Il braccio di ferro con Riyadh

Il braccio di ferro tra Loujain Al-Hahtloul e il governo saudita è iniziato nel 2015. Con una regolare patente, la giovane attivista ha guidato in Arabia Saudita: una sfida per un governo che trattava le donne come figlie di un dio minore e vietava loro di mettersi al volante. La giovane viene arrestata e resta in cella per 73 giorni: comprende allora l’importanza di battersi per l’uguaglianza di genere, chiedendo al governo delle riforme. Lo fa nel 2018 davanti alla Commissione per l’eliminazione delle discriminazioni contro le donne a Ginevra, e le costa caro: negli Emirati Arabi viene arrestata assieme ad altri 16 attivisti e portata nelle celle di Riyadh, dove alcune detenute denunceranno di aver subito svariate violenze.

Il silenzio fa rumore

Dal marzo 2018 nessuno ha più notizie chiare su Loujain. Invano, dalla cella la giovane fa uno sciopero della fame mentre gli attivisti per i diritti umani ne chiedono il rilascio.
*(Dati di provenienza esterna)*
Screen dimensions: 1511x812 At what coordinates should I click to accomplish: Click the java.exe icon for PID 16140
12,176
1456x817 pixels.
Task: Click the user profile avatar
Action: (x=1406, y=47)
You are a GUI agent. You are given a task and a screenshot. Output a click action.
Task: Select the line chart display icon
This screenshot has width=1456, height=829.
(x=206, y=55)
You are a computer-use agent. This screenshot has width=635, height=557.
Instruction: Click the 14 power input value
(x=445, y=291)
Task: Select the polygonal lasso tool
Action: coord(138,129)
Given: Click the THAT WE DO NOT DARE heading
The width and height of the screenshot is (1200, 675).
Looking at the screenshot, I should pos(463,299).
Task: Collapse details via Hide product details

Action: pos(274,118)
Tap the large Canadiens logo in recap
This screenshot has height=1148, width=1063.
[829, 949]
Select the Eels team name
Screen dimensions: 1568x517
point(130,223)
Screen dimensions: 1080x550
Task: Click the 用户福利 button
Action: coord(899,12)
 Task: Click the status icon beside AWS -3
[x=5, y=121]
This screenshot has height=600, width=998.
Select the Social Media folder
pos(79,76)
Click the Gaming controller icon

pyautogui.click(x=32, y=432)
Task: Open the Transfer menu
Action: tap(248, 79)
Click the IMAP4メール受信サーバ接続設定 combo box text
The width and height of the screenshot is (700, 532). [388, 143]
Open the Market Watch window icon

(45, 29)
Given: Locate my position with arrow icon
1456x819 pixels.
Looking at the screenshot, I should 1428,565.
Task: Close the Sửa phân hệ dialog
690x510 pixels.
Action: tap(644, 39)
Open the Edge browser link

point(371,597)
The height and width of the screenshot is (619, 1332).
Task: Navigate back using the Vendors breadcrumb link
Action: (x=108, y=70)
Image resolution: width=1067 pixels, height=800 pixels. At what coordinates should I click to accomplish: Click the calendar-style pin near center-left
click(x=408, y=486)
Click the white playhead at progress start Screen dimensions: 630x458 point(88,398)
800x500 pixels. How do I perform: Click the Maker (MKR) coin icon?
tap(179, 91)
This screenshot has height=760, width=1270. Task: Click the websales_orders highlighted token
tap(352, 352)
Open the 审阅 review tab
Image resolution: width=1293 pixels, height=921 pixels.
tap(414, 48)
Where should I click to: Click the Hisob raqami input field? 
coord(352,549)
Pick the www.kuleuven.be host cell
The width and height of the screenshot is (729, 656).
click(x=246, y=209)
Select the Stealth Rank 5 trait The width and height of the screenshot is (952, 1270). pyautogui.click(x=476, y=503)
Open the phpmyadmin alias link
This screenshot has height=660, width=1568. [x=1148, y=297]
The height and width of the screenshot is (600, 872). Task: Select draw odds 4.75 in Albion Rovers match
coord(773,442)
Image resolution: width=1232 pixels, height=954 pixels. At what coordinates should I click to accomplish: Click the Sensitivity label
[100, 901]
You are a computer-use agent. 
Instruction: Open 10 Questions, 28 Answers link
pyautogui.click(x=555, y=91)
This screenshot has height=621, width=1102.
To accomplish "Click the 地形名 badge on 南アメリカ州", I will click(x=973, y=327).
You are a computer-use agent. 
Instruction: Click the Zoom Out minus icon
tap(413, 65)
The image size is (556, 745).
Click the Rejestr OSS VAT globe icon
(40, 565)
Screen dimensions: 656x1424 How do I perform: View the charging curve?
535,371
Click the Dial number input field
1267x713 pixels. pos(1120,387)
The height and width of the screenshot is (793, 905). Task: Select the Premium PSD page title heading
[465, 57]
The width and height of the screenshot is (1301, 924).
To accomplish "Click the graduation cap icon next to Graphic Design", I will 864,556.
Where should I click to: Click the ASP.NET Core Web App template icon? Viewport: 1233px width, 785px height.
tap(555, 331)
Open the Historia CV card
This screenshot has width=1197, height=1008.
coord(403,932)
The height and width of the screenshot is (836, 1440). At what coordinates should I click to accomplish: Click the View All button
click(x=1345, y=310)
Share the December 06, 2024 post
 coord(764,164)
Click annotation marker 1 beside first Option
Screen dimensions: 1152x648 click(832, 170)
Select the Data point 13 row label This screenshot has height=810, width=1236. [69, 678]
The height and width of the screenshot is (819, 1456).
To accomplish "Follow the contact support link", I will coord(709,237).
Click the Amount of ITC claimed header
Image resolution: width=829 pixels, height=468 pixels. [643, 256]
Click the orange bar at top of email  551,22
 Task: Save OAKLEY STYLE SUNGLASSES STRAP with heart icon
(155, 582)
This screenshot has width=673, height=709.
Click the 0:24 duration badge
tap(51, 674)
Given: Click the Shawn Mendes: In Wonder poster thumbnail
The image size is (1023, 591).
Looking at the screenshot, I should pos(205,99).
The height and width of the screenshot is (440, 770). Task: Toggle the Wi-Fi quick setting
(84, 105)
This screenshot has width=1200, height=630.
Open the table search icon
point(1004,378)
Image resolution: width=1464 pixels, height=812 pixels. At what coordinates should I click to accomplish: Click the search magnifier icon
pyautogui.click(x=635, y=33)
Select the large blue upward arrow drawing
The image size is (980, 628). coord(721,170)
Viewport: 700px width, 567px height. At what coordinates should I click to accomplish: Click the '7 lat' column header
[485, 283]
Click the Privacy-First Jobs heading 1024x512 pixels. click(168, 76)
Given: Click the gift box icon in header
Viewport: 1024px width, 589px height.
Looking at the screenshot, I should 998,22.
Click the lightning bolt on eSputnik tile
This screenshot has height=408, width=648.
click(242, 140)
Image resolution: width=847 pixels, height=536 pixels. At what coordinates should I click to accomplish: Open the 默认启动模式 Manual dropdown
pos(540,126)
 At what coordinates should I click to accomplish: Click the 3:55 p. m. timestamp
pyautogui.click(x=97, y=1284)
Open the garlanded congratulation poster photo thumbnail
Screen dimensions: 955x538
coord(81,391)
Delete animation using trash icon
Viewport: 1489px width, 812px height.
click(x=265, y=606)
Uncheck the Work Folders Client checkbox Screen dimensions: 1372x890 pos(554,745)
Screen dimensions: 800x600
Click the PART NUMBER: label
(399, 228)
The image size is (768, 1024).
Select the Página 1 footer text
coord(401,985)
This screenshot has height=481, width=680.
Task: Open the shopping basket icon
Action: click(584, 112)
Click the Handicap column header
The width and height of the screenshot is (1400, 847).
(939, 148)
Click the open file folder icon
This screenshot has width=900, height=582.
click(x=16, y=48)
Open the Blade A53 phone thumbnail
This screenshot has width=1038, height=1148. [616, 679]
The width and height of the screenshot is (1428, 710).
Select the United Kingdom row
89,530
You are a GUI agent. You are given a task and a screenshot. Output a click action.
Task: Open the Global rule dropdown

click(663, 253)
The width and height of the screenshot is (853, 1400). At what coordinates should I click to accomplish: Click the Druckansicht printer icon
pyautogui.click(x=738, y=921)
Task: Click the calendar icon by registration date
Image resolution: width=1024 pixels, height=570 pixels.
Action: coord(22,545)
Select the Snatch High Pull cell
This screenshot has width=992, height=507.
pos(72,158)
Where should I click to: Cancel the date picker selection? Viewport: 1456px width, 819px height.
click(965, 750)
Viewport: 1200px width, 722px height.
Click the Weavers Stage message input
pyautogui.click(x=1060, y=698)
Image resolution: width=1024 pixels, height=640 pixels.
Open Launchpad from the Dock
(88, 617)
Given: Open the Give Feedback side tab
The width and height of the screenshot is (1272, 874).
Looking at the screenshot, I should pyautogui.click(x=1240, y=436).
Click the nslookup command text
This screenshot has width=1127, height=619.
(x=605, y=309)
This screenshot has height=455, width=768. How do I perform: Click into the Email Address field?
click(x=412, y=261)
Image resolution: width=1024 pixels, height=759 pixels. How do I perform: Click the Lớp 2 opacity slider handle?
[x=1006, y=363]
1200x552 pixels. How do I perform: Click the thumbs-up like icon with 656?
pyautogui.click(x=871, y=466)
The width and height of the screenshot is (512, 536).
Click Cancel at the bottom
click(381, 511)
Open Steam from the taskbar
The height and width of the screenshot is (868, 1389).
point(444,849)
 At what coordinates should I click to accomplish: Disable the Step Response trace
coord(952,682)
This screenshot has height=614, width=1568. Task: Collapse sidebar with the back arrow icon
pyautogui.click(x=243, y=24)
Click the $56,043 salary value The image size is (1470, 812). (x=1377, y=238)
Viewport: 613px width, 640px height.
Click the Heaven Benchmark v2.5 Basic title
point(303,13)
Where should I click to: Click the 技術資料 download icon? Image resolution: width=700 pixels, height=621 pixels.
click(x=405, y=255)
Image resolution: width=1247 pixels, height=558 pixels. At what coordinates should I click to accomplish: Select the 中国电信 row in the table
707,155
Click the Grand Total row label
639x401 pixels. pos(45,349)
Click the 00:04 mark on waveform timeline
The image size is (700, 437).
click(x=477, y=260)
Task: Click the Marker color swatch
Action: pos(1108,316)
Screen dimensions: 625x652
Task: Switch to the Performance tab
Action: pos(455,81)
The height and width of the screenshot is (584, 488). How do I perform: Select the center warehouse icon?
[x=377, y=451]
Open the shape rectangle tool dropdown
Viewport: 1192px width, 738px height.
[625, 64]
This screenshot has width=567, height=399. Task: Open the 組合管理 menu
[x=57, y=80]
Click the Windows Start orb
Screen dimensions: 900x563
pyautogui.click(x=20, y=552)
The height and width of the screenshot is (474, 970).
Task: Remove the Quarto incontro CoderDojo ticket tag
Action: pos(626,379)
Nel frattempo, il principe saudita Mohammed bin Salman porta avanti una contro-narrazione del paese: revoca il divieto di circolazione imposto alle donne saudite e permette loro di candidarsi ad elezioni politiche, tutti i punti per cui Loujain stava pagando la detenzione. Com’era successo con l’assassinio del giornalista Jamal Khashoggi, Riyadh non vuole ritrattare. Secondo quanto riporta The Guardian, a dicembre il pubblico ministero chiede la pena massima per la 31enne, e inizia per lei il processo con l’accusa di terrorismo. In Europa si alza la voce degli attivisti: “Loujain è un'eroina, una combattente che noi femministe in tutto il mondo dobbiamo sostenere e difendere. Il suo coraggio ci obbliga. Non possiamo guardare pigramente un potere cinico e misogino che schiaccia un'attivista per i diritti umani e calpesta i suoi diritti” scrive la scrittrice e attivista Leïla Slimani.